» SOURCE EXCERPT
※ ※ ※

C is Compulsory
Why C is still a great language for learners.
Here are some key statistics from the 2021 Stack Overflow Developer Survey which collected responses from 80,000 developers about their preferences and usage of various technologies:
You can easily interpret these results as:
- JS and Python are the commonly used programming language
- C is declining in popularity
- C is a pretty dreaded language
- Also, C is one of the lowest-paying languages careerwise
For an article that calls C essential, why am I showing how C is becoming less used particularly among new developers, less favored among developers, and is one of the lowest-paying technologies? Seems to be that C’s glory days are well behind it and will fade out into oblivion. Yet, if you peek under the hood, C has been the quintessential programming language for decades and will most likely continue to be so for decades to come. JS and Python are the cool kids on the block but C is the OG.
A Look Back
As you probably already know, C is a general-purpose imperative programming language. What some new developers might not know, is that C first appeared in 1972 (happy 50th anniversary C!) and was made by Dennis Ritchie while working at Bell Labs (fun fact: Nine Nobel Prizes have been awarded for work completed at Bell Laboratories; in short, it is 🐐d). It was initially developed to be used in the UNIX operating system and was a successor to the B language (which was also made by Dennis Ritchie; maybe he was trying to teach people their ABCs?). Because it was built for an OS (which need to be as efficient as possible), it was by design, efficient at compiling down to machine language. However, in the 1980s it picked up steam as a general-purpose programming language.
C Today
While it may not seem like C is no longer as relevant as it once was, it is present in almost all major areas of computer science today. It powers all of the most popular operating systems including the aforementioned UNIX-based OSs which birthed the language such as macOS and Linux, as well as OSs that came after it like Windows, iOS, and Android. In addition, most databases run C (as well as C++; but C++ is a whole nother can of worms for another day).

※ ※ ※

» DATA SUPPLIED
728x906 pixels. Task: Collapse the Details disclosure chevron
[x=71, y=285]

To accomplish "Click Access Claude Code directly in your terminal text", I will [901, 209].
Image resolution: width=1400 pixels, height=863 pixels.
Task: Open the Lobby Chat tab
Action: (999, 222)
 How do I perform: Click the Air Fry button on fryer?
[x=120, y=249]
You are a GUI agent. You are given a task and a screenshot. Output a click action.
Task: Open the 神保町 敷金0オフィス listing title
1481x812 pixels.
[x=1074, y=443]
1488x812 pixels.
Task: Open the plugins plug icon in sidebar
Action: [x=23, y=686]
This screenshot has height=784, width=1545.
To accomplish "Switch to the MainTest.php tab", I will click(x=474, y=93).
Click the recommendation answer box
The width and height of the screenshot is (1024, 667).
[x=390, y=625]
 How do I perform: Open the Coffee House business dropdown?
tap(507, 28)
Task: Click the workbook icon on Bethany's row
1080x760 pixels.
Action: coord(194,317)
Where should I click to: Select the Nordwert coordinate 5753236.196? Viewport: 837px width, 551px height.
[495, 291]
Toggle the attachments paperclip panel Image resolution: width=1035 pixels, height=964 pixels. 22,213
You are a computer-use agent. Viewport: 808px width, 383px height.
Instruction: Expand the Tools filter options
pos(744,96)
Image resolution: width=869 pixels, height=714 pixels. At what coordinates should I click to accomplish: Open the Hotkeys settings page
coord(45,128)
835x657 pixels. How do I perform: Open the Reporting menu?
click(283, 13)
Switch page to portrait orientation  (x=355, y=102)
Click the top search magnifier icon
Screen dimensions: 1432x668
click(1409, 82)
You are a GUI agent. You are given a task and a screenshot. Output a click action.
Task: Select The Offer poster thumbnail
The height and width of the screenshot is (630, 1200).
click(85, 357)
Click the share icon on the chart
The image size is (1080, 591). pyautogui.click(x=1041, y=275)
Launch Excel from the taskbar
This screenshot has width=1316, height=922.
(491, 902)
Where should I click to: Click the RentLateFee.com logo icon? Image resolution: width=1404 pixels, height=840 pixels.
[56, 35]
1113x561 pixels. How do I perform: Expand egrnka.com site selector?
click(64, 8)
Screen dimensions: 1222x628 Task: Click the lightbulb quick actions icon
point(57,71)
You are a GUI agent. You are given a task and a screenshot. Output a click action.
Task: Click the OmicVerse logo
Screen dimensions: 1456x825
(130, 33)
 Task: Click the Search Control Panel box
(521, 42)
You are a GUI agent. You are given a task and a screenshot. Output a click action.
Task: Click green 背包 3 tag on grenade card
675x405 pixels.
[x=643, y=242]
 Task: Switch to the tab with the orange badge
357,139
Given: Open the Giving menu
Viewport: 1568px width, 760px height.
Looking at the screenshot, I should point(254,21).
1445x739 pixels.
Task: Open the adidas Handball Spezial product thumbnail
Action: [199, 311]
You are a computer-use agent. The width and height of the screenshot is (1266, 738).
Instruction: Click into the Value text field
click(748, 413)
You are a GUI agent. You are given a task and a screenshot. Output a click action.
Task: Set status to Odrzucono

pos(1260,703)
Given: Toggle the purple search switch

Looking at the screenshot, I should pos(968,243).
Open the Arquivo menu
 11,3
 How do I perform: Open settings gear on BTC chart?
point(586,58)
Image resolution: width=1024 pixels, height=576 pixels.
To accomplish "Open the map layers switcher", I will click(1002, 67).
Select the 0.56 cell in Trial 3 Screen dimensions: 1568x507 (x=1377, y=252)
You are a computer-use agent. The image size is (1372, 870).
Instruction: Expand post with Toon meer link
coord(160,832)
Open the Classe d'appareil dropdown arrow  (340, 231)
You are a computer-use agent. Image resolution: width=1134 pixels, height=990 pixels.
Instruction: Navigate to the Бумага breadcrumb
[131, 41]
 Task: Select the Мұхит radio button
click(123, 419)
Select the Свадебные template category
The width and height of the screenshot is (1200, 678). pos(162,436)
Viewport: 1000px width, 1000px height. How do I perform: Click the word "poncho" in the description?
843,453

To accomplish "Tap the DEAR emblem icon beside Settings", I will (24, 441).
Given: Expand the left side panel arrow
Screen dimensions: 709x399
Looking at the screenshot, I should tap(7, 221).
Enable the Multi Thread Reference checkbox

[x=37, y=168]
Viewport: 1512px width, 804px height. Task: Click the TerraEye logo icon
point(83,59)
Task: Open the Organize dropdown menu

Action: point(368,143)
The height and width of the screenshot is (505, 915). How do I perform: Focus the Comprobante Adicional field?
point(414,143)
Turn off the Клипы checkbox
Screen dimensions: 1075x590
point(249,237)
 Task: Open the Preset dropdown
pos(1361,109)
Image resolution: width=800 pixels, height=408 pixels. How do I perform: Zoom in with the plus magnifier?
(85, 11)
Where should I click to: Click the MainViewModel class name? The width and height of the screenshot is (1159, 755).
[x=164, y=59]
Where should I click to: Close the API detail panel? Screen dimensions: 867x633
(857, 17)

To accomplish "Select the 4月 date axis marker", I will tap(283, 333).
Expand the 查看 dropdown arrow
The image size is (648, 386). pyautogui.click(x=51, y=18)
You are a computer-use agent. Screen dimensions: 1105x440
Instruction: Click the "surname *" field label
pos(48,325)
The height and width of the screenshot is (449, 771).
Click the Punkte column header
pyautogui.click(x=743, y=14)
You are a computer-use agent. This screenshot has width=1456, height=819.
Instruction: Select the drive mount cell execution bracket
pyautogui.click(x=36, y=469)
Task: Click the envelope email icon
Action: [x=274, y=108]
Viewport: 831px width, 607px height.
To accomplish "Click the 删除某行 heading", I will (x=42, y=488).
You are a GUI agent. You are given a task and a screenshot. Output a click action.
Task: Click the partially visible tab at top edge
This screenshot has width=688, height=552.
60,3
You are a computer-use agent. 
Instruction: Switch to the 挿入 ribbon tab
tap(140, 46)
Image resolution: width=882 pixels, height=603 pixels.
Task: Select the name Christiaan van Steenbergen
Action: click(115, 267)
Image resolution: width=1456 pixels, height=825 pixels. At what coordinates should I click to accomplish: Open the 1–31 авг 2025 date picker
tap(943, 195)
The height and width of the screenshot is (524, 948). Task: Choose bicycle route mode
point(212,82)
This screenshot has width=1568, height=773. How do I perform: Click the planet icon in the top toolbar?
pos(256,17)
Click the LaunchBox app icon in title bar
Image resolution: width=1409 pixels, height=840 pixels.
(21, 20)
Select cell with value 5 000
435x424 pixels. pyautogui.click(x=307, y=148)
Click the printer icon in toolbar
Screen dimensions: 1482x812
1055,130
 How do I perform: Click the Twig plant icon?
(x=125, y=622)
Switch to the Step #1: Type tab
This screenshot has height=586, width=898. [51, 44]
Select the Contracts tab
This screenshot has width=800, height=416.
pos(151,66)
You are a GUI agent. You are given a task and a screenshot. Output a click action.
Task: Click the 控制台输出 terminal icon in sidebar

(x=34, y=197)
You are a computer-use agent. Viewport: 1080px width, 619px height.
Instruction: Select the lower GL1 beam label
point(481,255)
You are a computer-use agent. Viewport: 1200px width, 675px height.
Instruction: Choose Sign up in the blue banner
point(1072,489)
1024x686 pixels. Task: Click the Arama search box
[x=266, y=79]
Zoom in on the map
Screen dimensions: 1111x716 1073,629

※ ※ ※

» SHORT TASK
Duplicate the passage from the article on why C remains essential, from "A Look Back" up to and including "general-purpose programming language.".

» RESPONSE FOR THIS EXERCISE
A Look Back
As you probably already know, C is a general-purpose imperative programming language. What some new developers might not know, is that C first appeared in 1972 (happy 50th anniversary C!) and was made by Dennis Ritchie while working at Bell Labs (fun fact: Nine Nobel Prizes have been awarded for work completed at Bell Laboratories; in short, it is 🐐d). It was initially developed to be used in the UNIX operating system and was a successor to the B language (which was also made by Dennis Ritchie; maybe he was trying to teach people their ABCs?). Because it was built for an OS (which need to be as efficient as possible), it was by design, efficient at compiling down to machine language. However, in the 1980s it picked up steam as a general-purpose programming language.